I kept thinking, This looks like a guy that’d treat me right.

And for months, you did. You took me on real dates like we were in a ‘90s sitcom, held open doors, grabbed grocery bags for me before I could lift a finger, and supported me in ways most people only talked about.

“If you wanna write, do it. Buy your blog domain now,” you told me, placing my laptop on the couch next to me in your apartment months ago. I still haven’t done all I can for it, but thank you for the push to get started.

You calmed me in the midst of some of my worst anxiety attacks. My blows to you were met by bear hugs to me. My tears and elevated heart rate were understood, eased, and embraced.

You were the first man to speak of loving me and have my heart hear it.

Eleven days hasn’t been enough time to accept that you’re gone.

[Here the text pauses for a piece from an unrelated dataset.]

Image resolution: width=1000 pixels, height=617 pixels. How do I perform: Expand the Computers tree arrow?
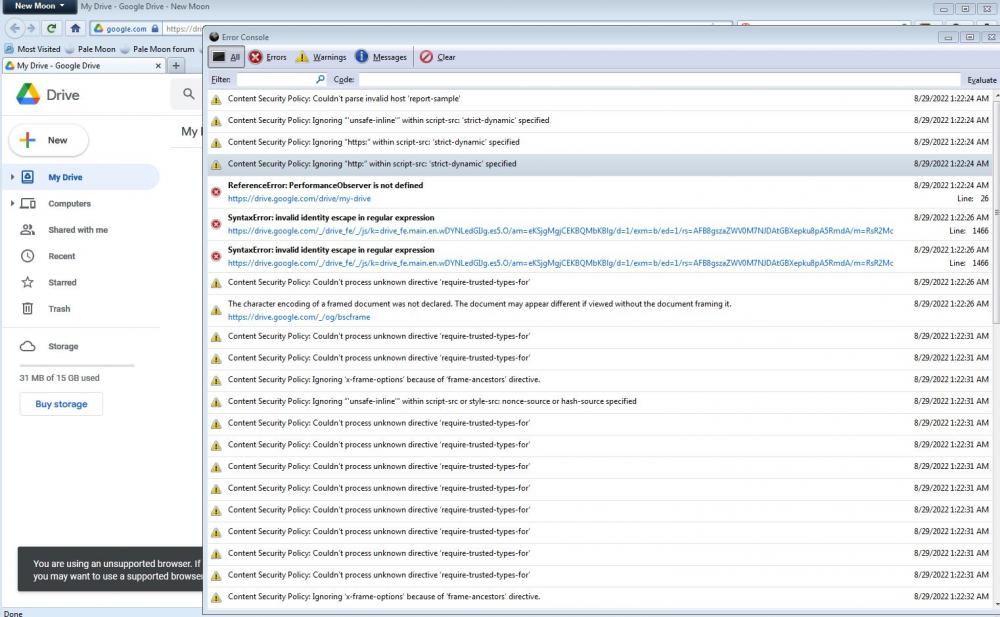(11, 203)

That as I sit and await my next trip, you’re not going to ask me to text you when I land. You’re not going to be there to massage my back I strain hurdling over passenger bags. You’re not going to run me a bath and ask about my day. You’re not going to open your arms to me the next time the panic comes. Next time I’m whaling in distress, when my mind plagues me again with self-doubt, when I feel my nerves race and terror set in, it won’t be you who tells me, “I got you.” I’ll have to have me.


Eight months of love. Two-hundred-forty-three days of pain, gone. We faced the scarring tragedies of death, alcoholism, financial crises, and abuse recovery in less than the time it takes for a toddler to take their first steps. This is the first time I could bring myself to write after that afternoon; the first time I felt coherent and stable enough to even hold a pen. In that moment, while sobbing in hysteria with my head on my mother’s lap, I was as capable to write as a kid that just got Sparta kicked off their favorite swing on the playground. Eating became a chore and graduated to auxiliary action. The day tears removed themselves from my nightly skin care regimen was the day I began to think and reflect, but still, I bargained with the idea of you coming back.

Yet I can’t simply romanticize everything. Objectivity is how I got the strength to eat again, write again, laugh again. You respected me enough to button up my top on our first date, but I often moved in ways you chose not to see. Yes, I did want you to tell me you liked that dress you’d never seen on me. Yes, I did care if you noticed I spent an extra half hour perfecting my makeup out of the excitement of being with you. Yes, I wanted you to show me off. I will never deny that you were hurt when my past vices and addictions neglected you, but no, I didn’t expect months and months of compromise to lead to a blindsiding reveal of your resentment for my imperfections. I didn’t know that my changed behaviors still would not be enough in the end. I’m sorry about that.

Thank you for handling what you could. Thank you for encouraging me to be as great as I sometimes don’t know that I am. Thank you for concerning yourself with my mind, body, and spirit. One day, I may be able to truly also thank you for letting me go.

I hope the next time I think of you on a Saturday, my layover is filled with so much blissful disorientation from coffee and time zone changes that our weekend routine seems jaded, because waking up next to you for breakfast and midmorning kisses is no longer an option.